Optimization-based inversion with DDIM [Prompt tuning inversion, StyleDiffusion, pix2pix-zero, Null-text inversion]. These methods aim to “correct” the forward latents guided by the source prompt (referred to as the source branch) by aligning them with the DDIM/DDPM inversion trajectory.

Dual-branch inversion with DDIM [Direct inversion] and DDPM [CycleDiffusion]. These methods separate the source and target branches in the editing process: directly revert the source branch back to z0 and iteratively calibrate the trajectory of the target branch. They calculate the distance between the source branch and the inversion branch (or directly sampled from q-sampling in CycleDiffusion), and calibrate the target branch with this computed distance at each t.

Virtual inversion with DDCM [Inversion Free]. This method separates as well the source and target branches in the editing process, but the forward process can start from any random noise and supports multi-step consistency sampling. It ensures exact consistency between original and reconstructed images as each step on the forward branch zt−1 only depends on the ground truth z0 rather than the previous step zt.

Direct inversion [Direct Inversion, PnP Inversion].

Other — with DDIM [EDICT] or with DDPM [LEDITS].

Null-text inversion

The method begins with an image that’s been processed using DDIM inversion as its foundation. It then fine-tunes this image through a process called pivotal tuning. This involves reducing the discrepancies between the initial DDIM-generated image and a version refined using classifier-free guidance, known as null-text latent tuning. By minimizing these differences, the method ensures that the image remains true to the intended outcome. This careful fine-tuning aids in achieving high-quality image edits while also reducing the likelihood of errors building up during the editing process. When the image is generated from this refined inverted state, it closely resembles the original image, ensuring accuracy and fidelity in the editing process.

PnP Inversion

Plug-and-Play (PnP) Inversion (ICLR 2024) disentangles the source and target branches and empowers each branch to excel in its designated role: preservation or editing:

Source Branch Adjustment: In the source branch, the method involves a straightforward step of adding back a specific difference (z^Ip_t — z^Fsg_t) to z^Fsg_t, addressing the gap between the initial source image (z^src_0) and the processed image (z^Fsg_0).This simple strategy effectively corrects any deviation in the image’s path and is easy to integrate with various editing methods.

Target Branch Unchanged: In the target branch, the method leaves it unaltered to fully utilize the diffusion model’s capacity for generating the target image.
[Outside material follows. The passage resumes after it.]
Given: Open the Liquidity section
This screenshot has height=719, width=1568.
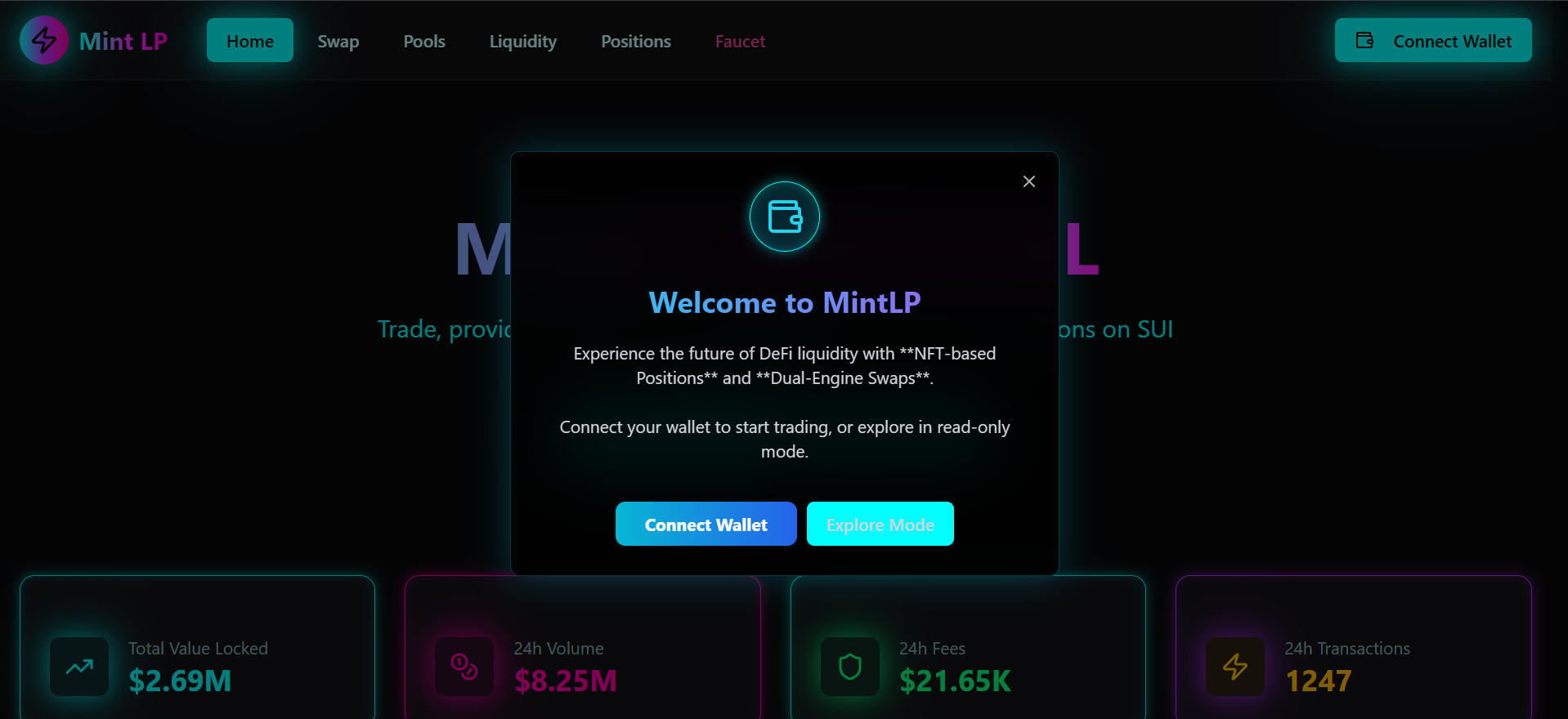Looking at the screenshot, I should (523, 41).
This ensures that the edits align closely with the desired target prompt.

The method does not require an optimization, which significantly reduces the time needed for image editing, and does not affect the distribution of the diffusion model’s input or the target latent.

Summary

The realm of editing both generated and real images using Stable Diffusion is burgeoning with novel and fascinating works. While there isn’t yet a universal method suitable for all types of edits, certain techniques excel in specific areas. Some are adept at object-specific editing, while others effectively handle global image transformations, such as converting summer scenes to winter or day to night. The runtime for these approaches also varies significantly. This indicates that there is ample opportunity for further advancements and improvements in this exciting field.